SOURCE PASSAGE:
╭──
When learning of her lover's apparent death, Caropia stabs Mura to death, crying out : "Would it were possible/To kill even thy eternity!" Before dying, he hears his wife admit Abilqualit "did enjoy me freely". Soldiers loyal to Abilqualit enter to cut Mura's throat. They do so, not knowing he is already dead. They also threaten to cut Caropia's throat, who is saved by Tarifa. Installed as caliph, Abrahen asks Mesenthes to renew his courtship of Caropia. She enters as he would wish. Considering herself the murdereress of Albaquit by her falsehood, Caropia, not knowing that Abilqualit is alive, first intends to avenge him. Abrahen tempts her, saying of his brother: "As I succeeded him in all his glories/'Tis fit I do succeed him in his love." Caropia is about to yield to his advances when Abilqualit and his soldiers suddenly enter. Surrounded, Abrahen stabs Caropia, then kills himself, poisoned by the handkerchief. When Abilqualit kneels to help Caropia, she, frustrated at not being his empress, stabs him to death. The empire is Tarifa's.

==Authorship==
Revenge for Honour was believed up to the 20th century to have been written by George Chapman, appearing in volumes of his works in the 19th century, but the current consensus appears to favor authorship by Glapthorne since J.H. Walter's article in The Review of English Studies (1937).
╰──
COLLECTED DATA:
╭──
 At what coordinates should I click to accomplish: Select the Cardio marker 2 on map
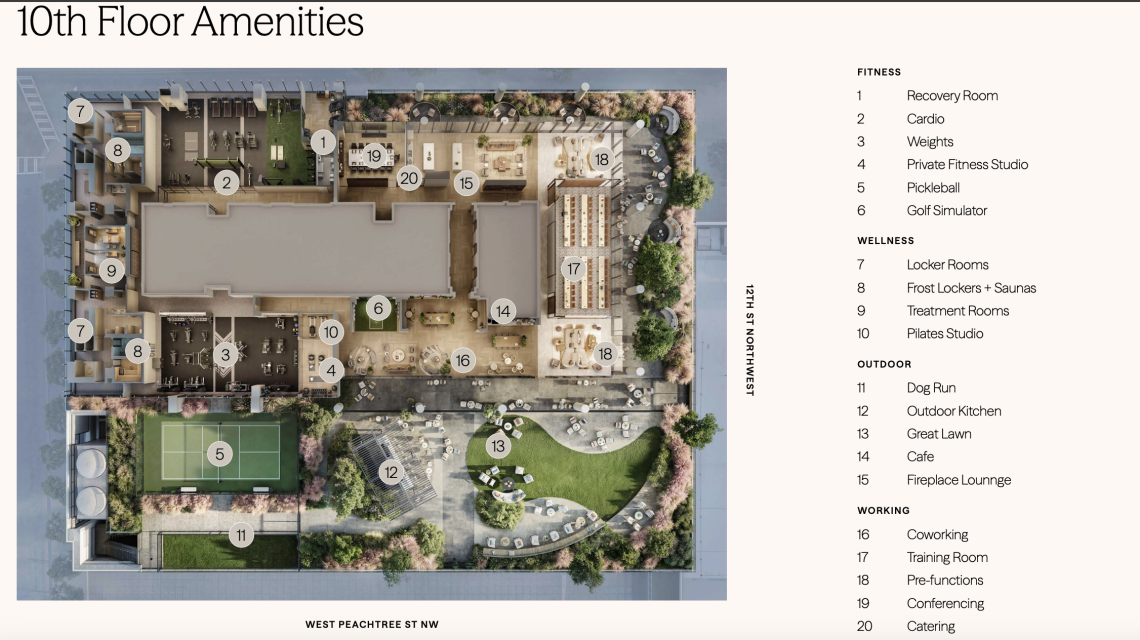click(x=226, y=182)
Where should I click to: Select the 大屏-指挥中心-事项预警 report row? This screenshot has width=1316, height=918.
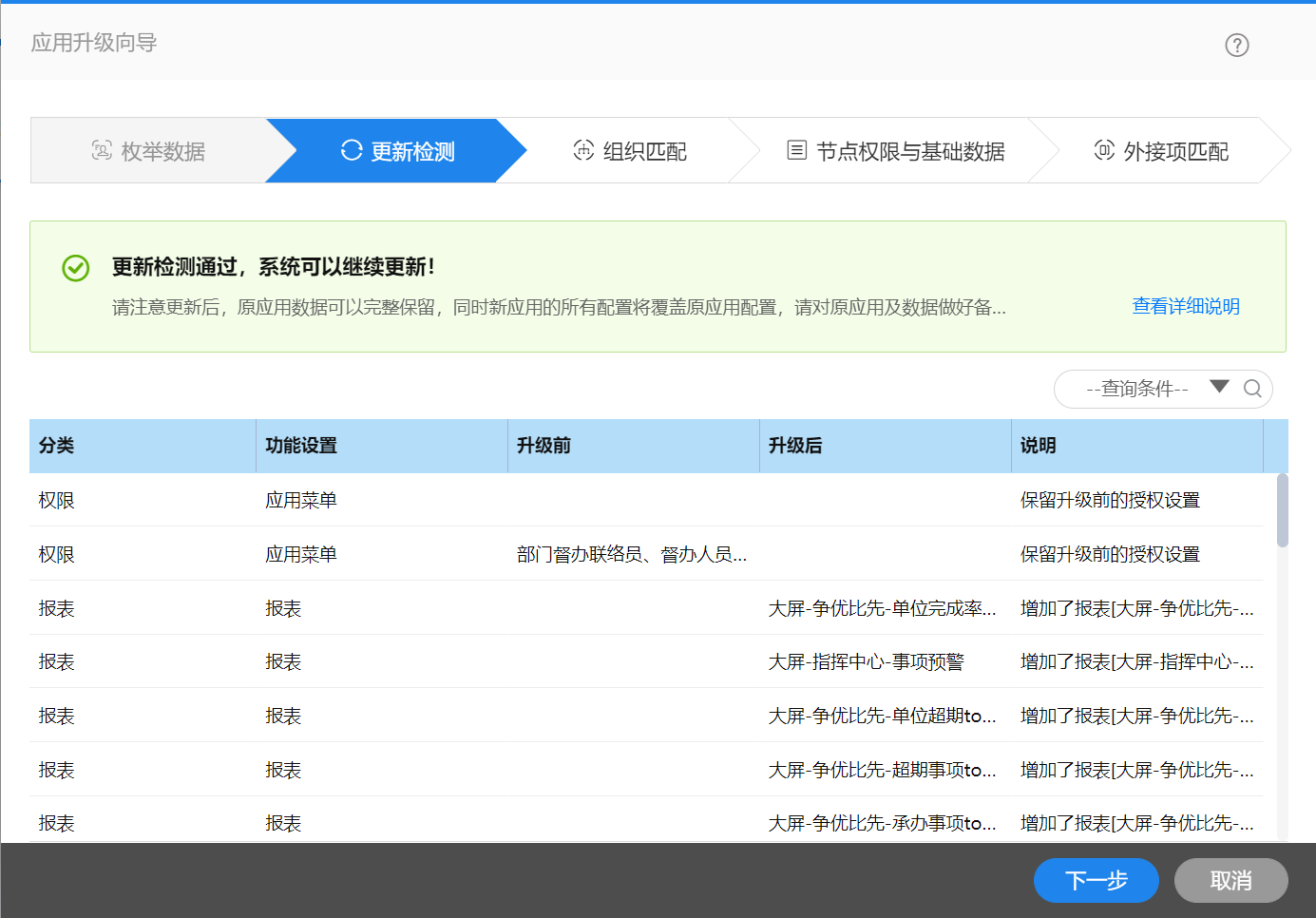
╰──
WHAT THIS EXERCISE ASKS:
[A] Name each person mentioned in the authorship section of the text on the play Revenge for Honour.
[B] Write the next part of the text on the play Revenge for Honour, starting right after its final sentence.
The material was taken from a separate source.

RESULTS FOR EACH TASK:
[A] George Chapman, Glapthorne, J.H. Walter

[B]
==Critical opinions==
In The Review of English Studies (1935), C.F. Beckingham pronounces the play as being "worthless", comparing it unfavorably to William Shakespeare's Othello, and noting borrowings from that play. In both plays, jealousy is a prominent theme. In both, important use is made of a handkerchief, though for different ends. Not many works on jealousy in any era, except for The Winter's Tale, would be near Othello in emotional impact. Nevertheless, some of the characters are pale images of other Jacobean plays, for example Mura, the blunt soldier, tame in comparison to Mardonius in A King and No King by Francis Beaumont and John Fletcher. But although generally weak in poetic utterance, the play has a few strong scenes of dramatic conflict, especially father versus son and half-brother against half-brother. Competition between family members, especially brothers, is an important characteristic of the tragedies of Jean Racine, notably La Thébaïde (1664, The Thebans).